High-throughput relays, producer-consumer loops where the caller has more data available and can top up after partial writes.

Caller manages the loop and buffer refill.

write_now

Writing discrete complete payloads (a single HTTP header, a serialized message) where there is no additional data to top up with, or where the write is expected to complete in one call.

Cannot top up between iterations. Small remainders waste syscall payloads.

WriteSink::write

Sink-oriented code where the concrete type implements complete-write natively (buffered writer, file, compressor) and the caller does not manage the loop.

Requires WriteSink, not just WriteStream.

Rule of Thumb

  • If the caller reads from a source and relays to a raw byte stream (TCP socket), use write_some with a circular_dynamic_buffer for buffer top-up.

  • If the caller has a discrete, bounded payload and wants zero-fuss complete-write semantics, use write_now.

  • If the destination is a WriteSink, use write directly.

Conforming Types

Examples of types that satisfy WriteStream:

  • TCP sockets: write_some maps to a single send() or WSASend() call. Partial writes are normal under load.

  • TLS streams: write_some encrypts and sends one TLS record.

  • Buffered write streams: write_some appends to an internal buffer and returns immediately when space is available, or drains to the underlying stream when full.

  • QUIC streams: write_some sends one or more QUIC frames.

  • Test mock streams: write_some records data and returns configurable results for testing.

All of these types also naturally extend to WriteSink by adding write, write_eof(buffers), and write_eof().

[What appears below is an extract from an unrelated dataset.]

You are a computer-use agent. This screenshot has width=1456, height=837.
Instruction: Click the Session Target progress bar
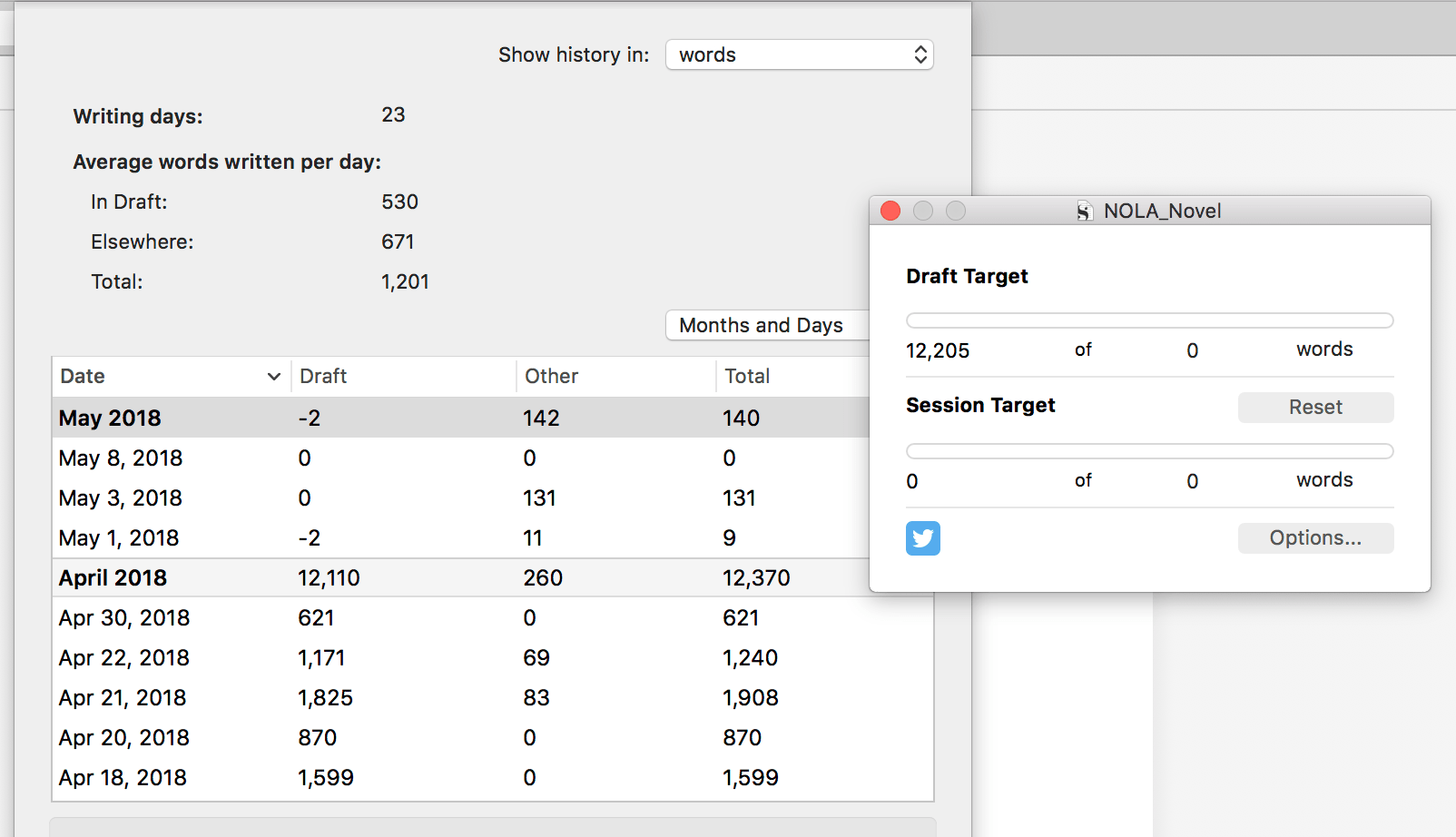click(x=1149, y=451)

Relationship to ReadStream

The read-side counterpart is ReadStream, which requires read_some. The same partial-transfer / composed-algorithm decomposition applies:

Write Side Read Side

WriteStream::write_some

ReadStream::read_some

write_now (composed)

read free function (composed)

WriteSink::write

ReadSource::read

The asymmetry is that the read side does not have a read_now with eager completion, because reads depend on data arriving from the network — the synchronous fast path is less reliably useful than for writes into a buffered stream.

Summary

WriteStream provides write_some as the single partial-write primitive. This is deliberately minimal:

  • Algorithms that need complete-write semantics use write_now (for WriteStream) or write (for WriteSink).

  • Algorithms that need maximum throughput use write_some directly with buffer top-up, achieving fewer syscalls than composed algorithms by keeping the buffer full between iterations.

  • The concept is the base of the hierarchy. WriteSink refines it by adding write, write_eof(buffers), and write_eof().

The choice between write_some, write_now, and WriteSink::write is a throughput-versus-convenience trade-off. write_some gives the caller maximum control. write_now gives the caller maximum simplicity. WriteSink::write gives the concrete type maximum implementation freedom.